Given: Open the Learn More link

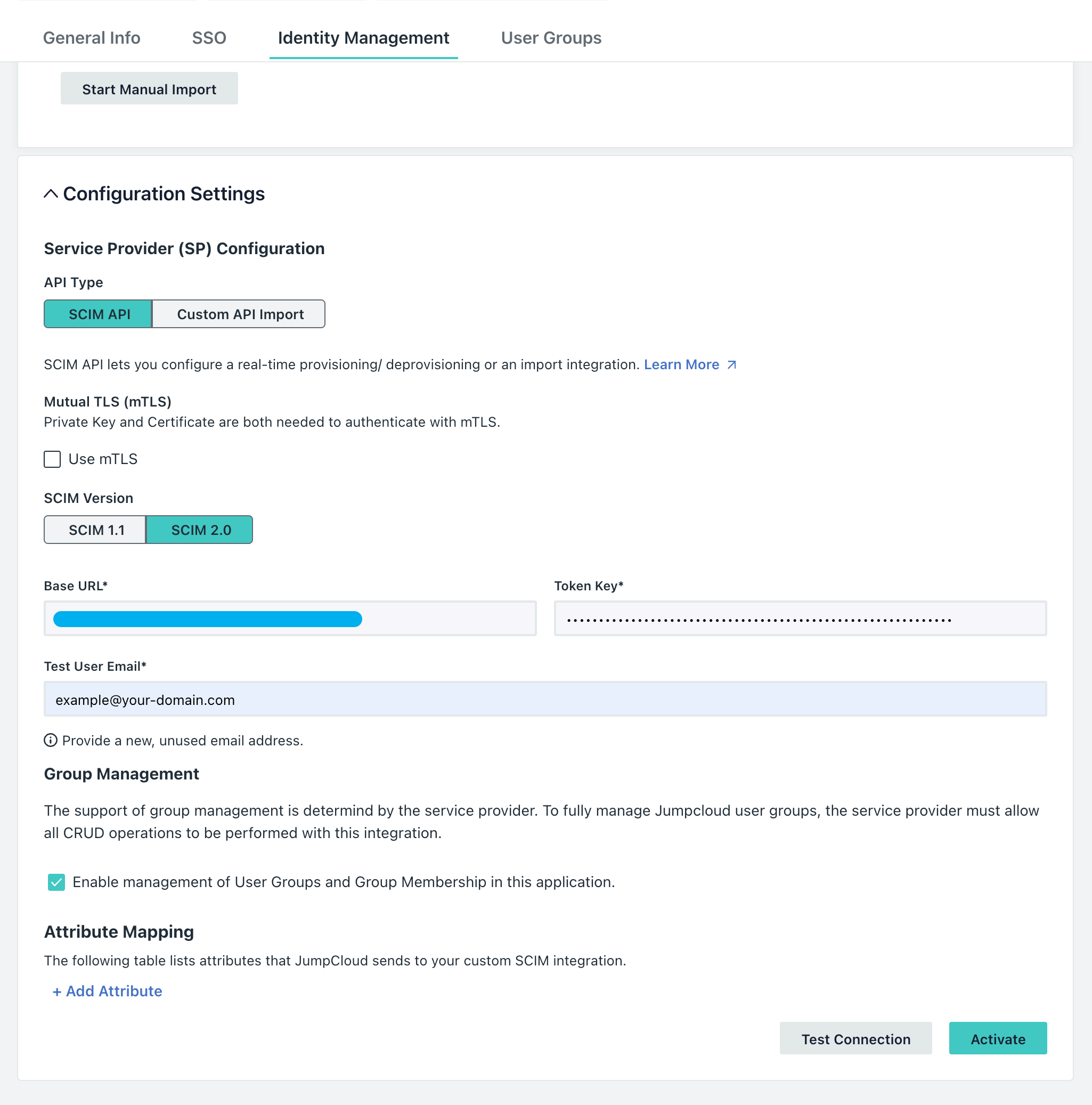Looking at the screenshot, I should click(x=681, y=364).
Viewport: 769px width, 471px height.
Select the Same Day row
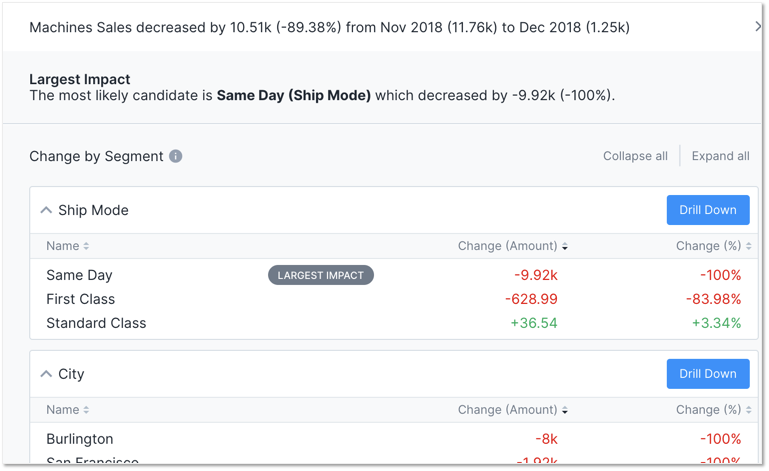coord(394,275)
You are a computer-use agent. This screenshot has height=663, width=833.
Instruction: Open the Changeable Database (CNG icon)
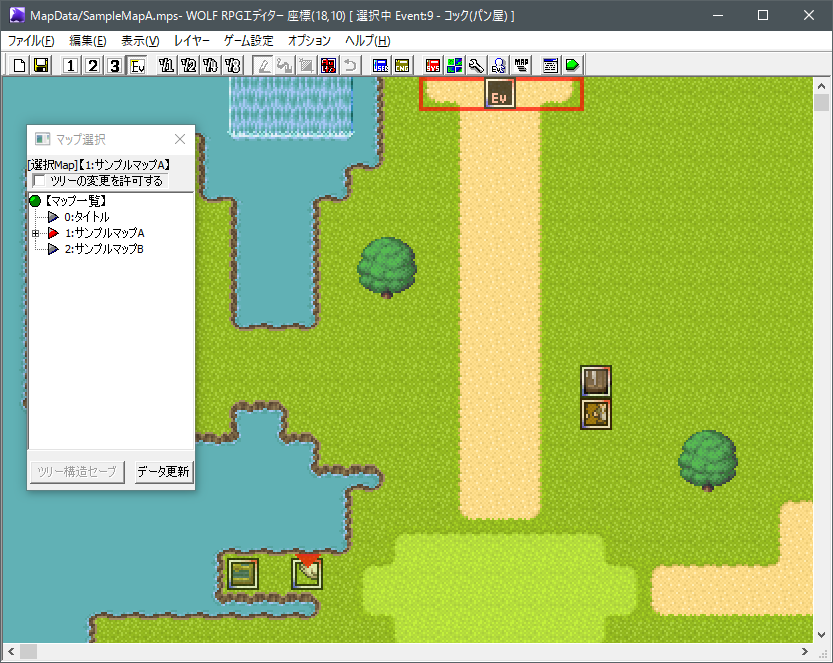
····················
| YOUR GOAL |
Show the lines of the entries that include the string "width", copying each in full.

| EXERCISE ANSWER |
Viewport: 769px width, 471px height.
You are a computer-use agent. This screenshot has height=663, width=833.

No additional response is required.